------ Fragmento propuesto
La experiencia de España abrió los ojos a Orwell sobre esa realidad oscura que habita en las profundidades más ocultas del alma humana. Si su Rebelión en la granja no era sino una dura sátira sobre el cinismo en que se basa la pretendida democracia de aquellos que creen que “todos los animales son iguales, cuando algunos animales son más iguales que otros”, 1984 anuncia un mundo todavía más terrible. Ya que el Gran Hermano es alguien más que Napoleón o Stalin. El despreciado Goldstein ya no es simplemente Bola de Nieve/Trotski. El doble pensamiento que propugna Goldstein en ese texto prohibido en Oceanía que es su Teoría y práctica del colectivismo oligárquico, es una forma de disciplina mental cuyo objetivo, deseable y necesario para todos los miembros del partido, es ser capaz de creer dos verdades contradictorias al mismo tiempo. Y eso no es nada nuevo, por supuesto. Todos lo hacemos.
------------
------ Registros de datos
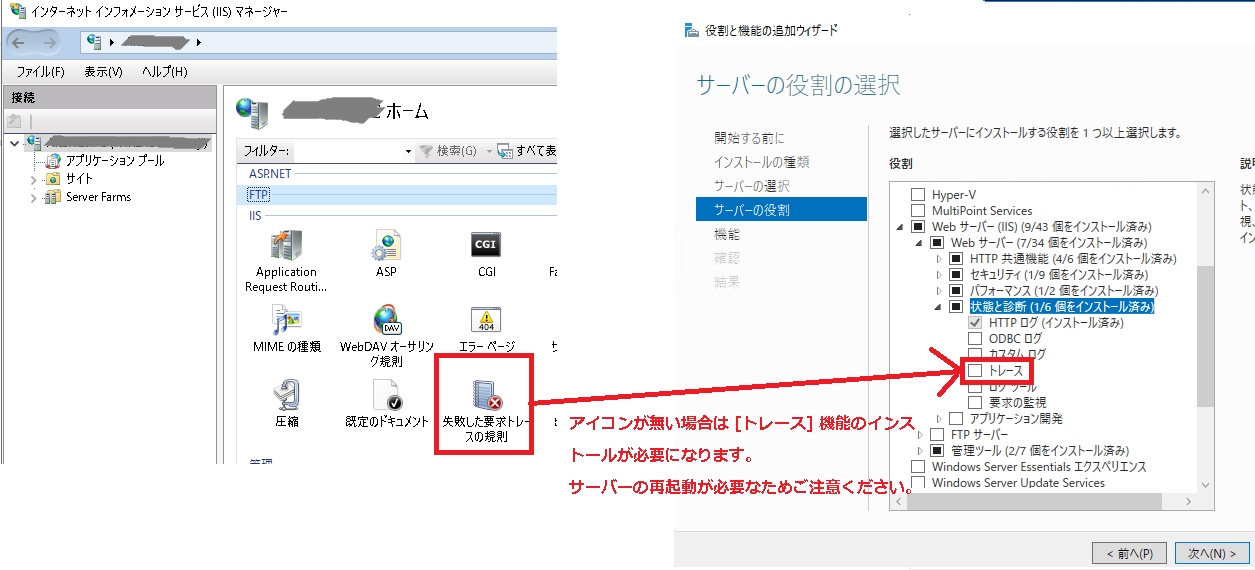This screenshot has width=1255, height=570.
Task: Open the 圧縮 feature icon
Action: [286, 396]
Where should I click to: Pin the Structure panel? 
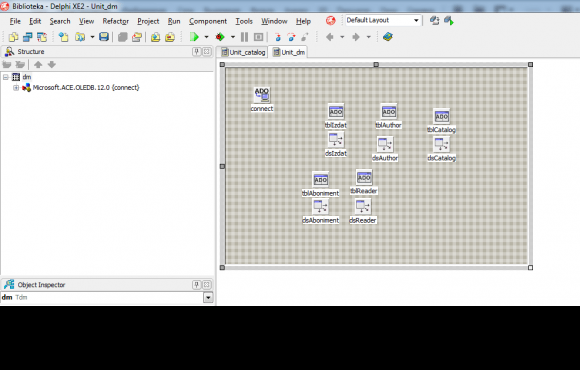(x=197, y=51)
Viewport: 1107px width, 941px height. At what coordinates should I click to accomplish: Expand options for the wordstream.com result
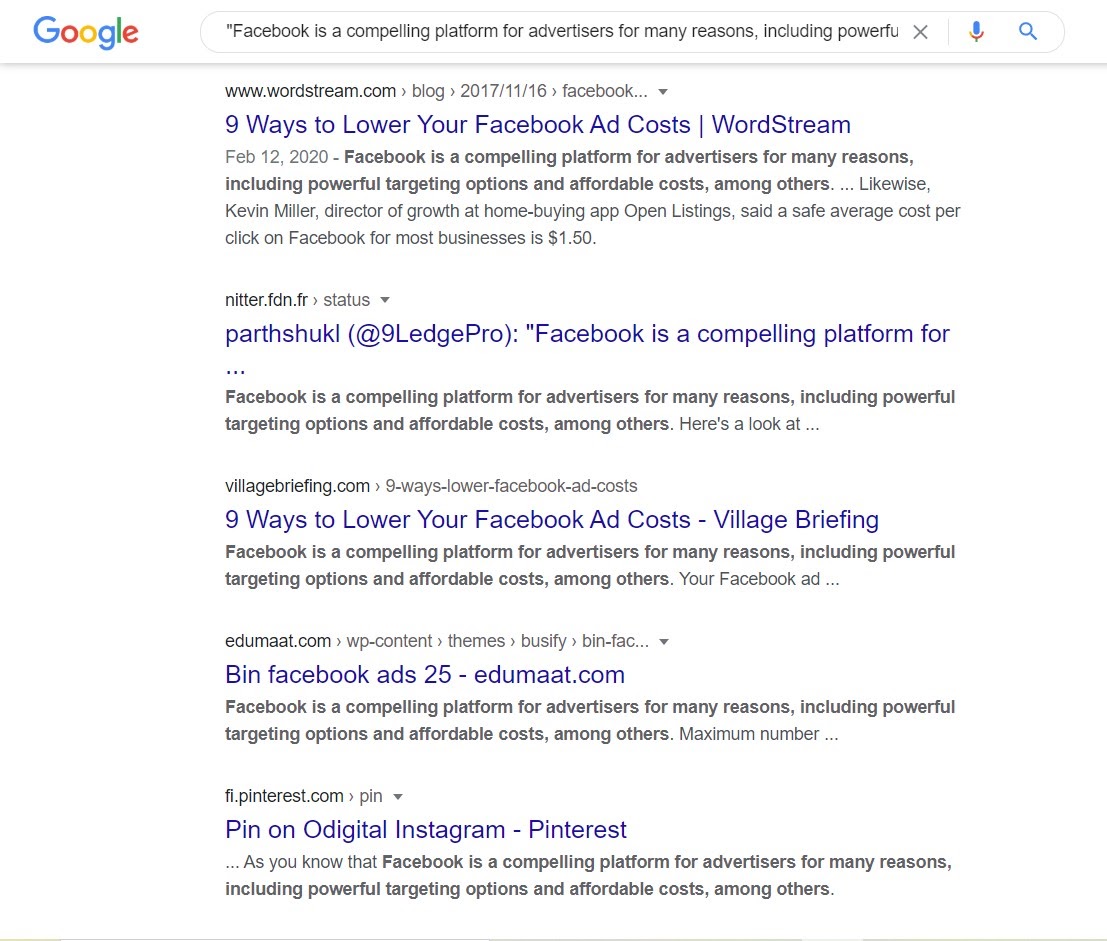pos(663,91)

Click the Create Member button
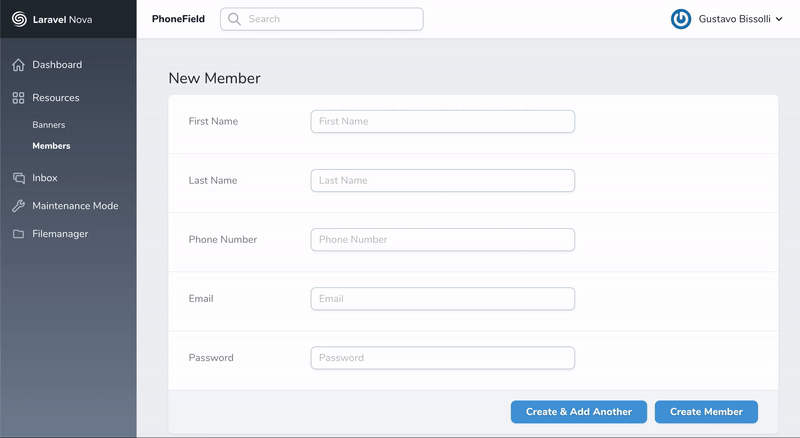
------------
» **Enunciado del ejercicio**
Repite de forma íntegra, palabra por palabra, el fragmento sobre Orwell.

» **Solución de la tarea**
La experiencia de España abrió los ojos a Orwell sobre esa realidad oscura que habita en las profundidades más ocultas del alma humana. Si su Rebelión en la granja no era sino una dura sátira sobre el cinismo en que se basa la pretendida democracia de aquellos que creen que “todos los animales son iguales, cuando algunos animales son más iguales que otros”, 1984 anuncia un mundo todavía más terrible. Ya que el Gran Hermano es alguien más que Napoleón o Stalin. El despreciado Goldstein ya no es simplemente Bola de Nieve/Trotski. El doble pensamiento que propugna Goldstein en ese texto prohibido en Oceanía que es su Teoría y práctica del colectivismo oligárquico, es una forma de disciplina mental cuyo objetivo, deseable y necesario para todos los miembros del partido, es ser capaz de creer dos verdades contradictorias al mismo tiempo. Y eso no es nada nuevo, por supuesto. Todos lo hacemos.